# Passage
----------

Monday, October 20, 2008

extreme environmentalists might be crazy, says new york times

So my favorite blogger, Sharon Astyk, was featured in a New York Times article on "extreme approaches to living a green life." The article implies that people who go beyond recycling or using mass transit in their pursuit of a green lifestyle might be psychologically unhinged. Really.

I will admit there are some weird aspects of the lifestyles the article call "dark green," at least as they're described in the article. Why, for example, does Anita Levine scrub out and reuse ziplock bags--including ones that held dirty diapers--and yet use biodegradable instead of cloth diapers? (While she's at it, she could buy a diaper wetbag to hold used diapers and then throw the whole thing in the laundry, bypassing the need for at least one plastic bag. But maybe that's just me and my love for cloth diapers.) And David Chameides, who's collecting a year's worth of trash in his basement, might be a little crazy--but his stunt is no less strange than hundreds of other publicity stunts that we see all the time, and his blog is actually pretty interesting. And his most recent entry does a good job of negating the Times implication that these people are all crazy. "We all need to do the best we can," he writes, but "an occasional slip doesn't nullify everything else we are doing."

----------

# Collected material
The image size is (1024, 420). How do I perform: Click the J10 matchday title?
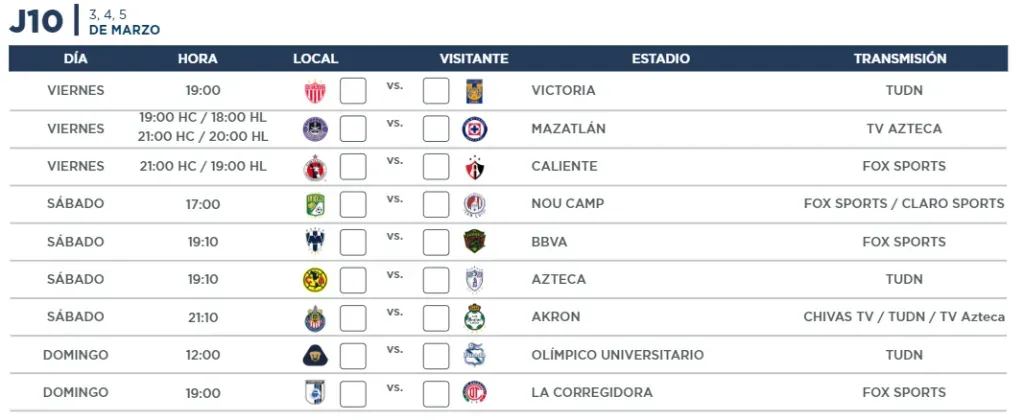pyautogui.click(x=36, y=21)
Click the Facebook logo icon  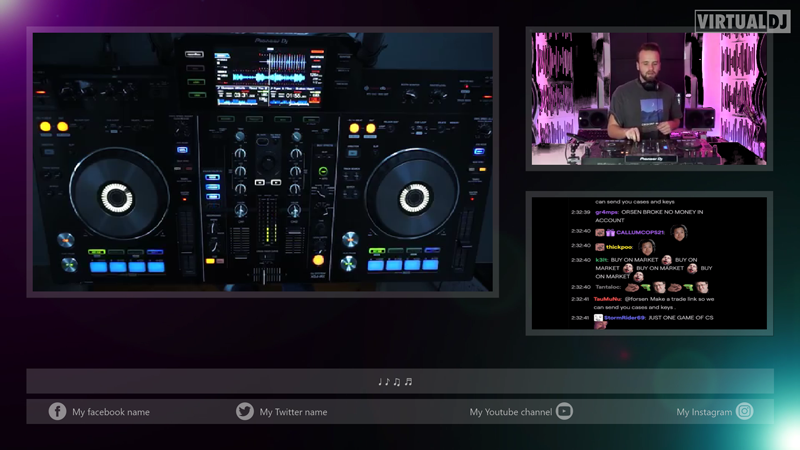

----------

# What you should do
Reproduce the entire blog post on extreme environmentalists word for word. Rely on the blog post on extreme environmentalists alone.

# Response to this task
Monday, October 20, 2008

extreme environmentalists might be crazy, says new york times

So my favorite blogger, Sharon Astyk, was featured in a New York Times article on "extreme approaches to living a green life." The article implies that people who go beyond recycling or using mass transit in their pursuit of a green lifestyle might be psychologically unhinged. Really.

I will admit there are some weird aspects of the lifestyles the article call "dark green," at least as they're described in the article. Why, for example, does Anita Levine scrub out and reuse ziplock bags--including ones that held dirty diapers--and yet use biodegradable instead of cloth diapers? (While she's at it, she could buy a diaper wetbag to hold used diapers and then throw the whole thing in the laundry, bypassing the need for at least one plastic bag. But maybe that's just me and my love for cloth diapers.) And David Chameides, who's collecting a year's worth of trash in his basement, might be a little crazy--but his stunt is no less strange than hundreds of other publicity stunts that we see all the time, and his blog is actually pretty interesting. And his most recent entry does a good job of negating the Times implication that these people are all crazy. "We all need to do the best we can," he writes, but "an occasional slip doesn't nullify everything else we are doing."